Her mouth was drawn but crimson where she had bitten it. “I loved Aramis once too,” she finally spoke. “But the viper I had suckled at my own bosom had turned on me.”

I retook my seat and let my head rest in my hands for a few moments while I gathered my thoughts. Her perfume, her natural beauty, seeing her again after all this time, even in a new body, it all made my head spin quite out of control.

“Please,” I finally rose from the chair, “hear me, Marie. You know I never wished you harm. We live in a world where those of us who have divine blood are too rare, and our friendship is too precious to waste. It is us versus them, Marie. We cannot afford to fight amongst ourselves. Your friend, the dancing fairy… Marion… understood that.”

“Marion had always been too impractical,” Marie huffed, fanning herself in that way which spoke of impending surrender.

“You are a goddess living in a world which has overthrown gods,” I reminded her, taking her hand in mine. “Let me protect you.

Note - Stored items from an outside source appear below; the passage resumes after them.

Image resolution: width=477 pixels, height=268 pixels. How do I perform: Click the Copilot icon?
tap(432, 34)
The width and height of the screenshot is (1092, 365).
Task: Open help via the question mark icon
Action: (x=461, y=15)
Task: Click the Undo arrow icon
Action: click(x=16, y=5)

Let me take you away from these people, who do not deserve you and who cannot love you the way that is your due.”

A shadow passed over her face. Perchance a memory. Too many fleeting emotions for me to capture. She reached into her bodice and tore off one of the camellias.

“Bring it back when it has wilted,” she told me. “We’ll talk then.”

“Tomorrow?” I asked.

“Tomorrow,” she replied, and floated out the library doors like the ephemeral vision she had always seemed to me.

***

Athos was home when I returned to our rooms in the Hôtel de Rohan-Guémené. The Place Royale had been renamed Place des Vosges in 1800, which had upset Athos. “Republic, pah!” he had muttered, but had not objected to taking lodgings in the old seat of the Rohan family when Grimley led us to our new residence, smirking.

He was sitting by the open window with a glass of wine in his hand and a half empty bottle on the table. “There you are, flittermouse,” he said, with a languid glance from beneath his long lashes. “I missed you.”

“We only were parted for a few hours.” I was feeling quite contrary. There was something unsettling about that calm; it reminded me of the frozen lake of the old Parisian days.

He smiled and reached out to me. “Kiss me?”

His lips parted beneath mine, and his tongue was acerbic with wine. As I straddled him, I sensed something… something underlying that taste, something different, and I sucked in his tongue to sample the flavour, but the scent of camellias drowned out everything else.

“Why the flower, Athos?” I nipped at his lower lip. “Did Plagiarist the Younger give it to you?”

He was smiling again, looking up at me with eyes like dark stars. “Tell me first what you’ve found out, Aramis, and then it’s my turn.”

“I found out where he lives.”

“I expected nothing less.”

“His partner in crime Maquet works for the _Revue des deux mondes_. We can find him through the publisher.”

“A snack for chyortik.”

I did not smile.

“He has children. How many, nobody knows.”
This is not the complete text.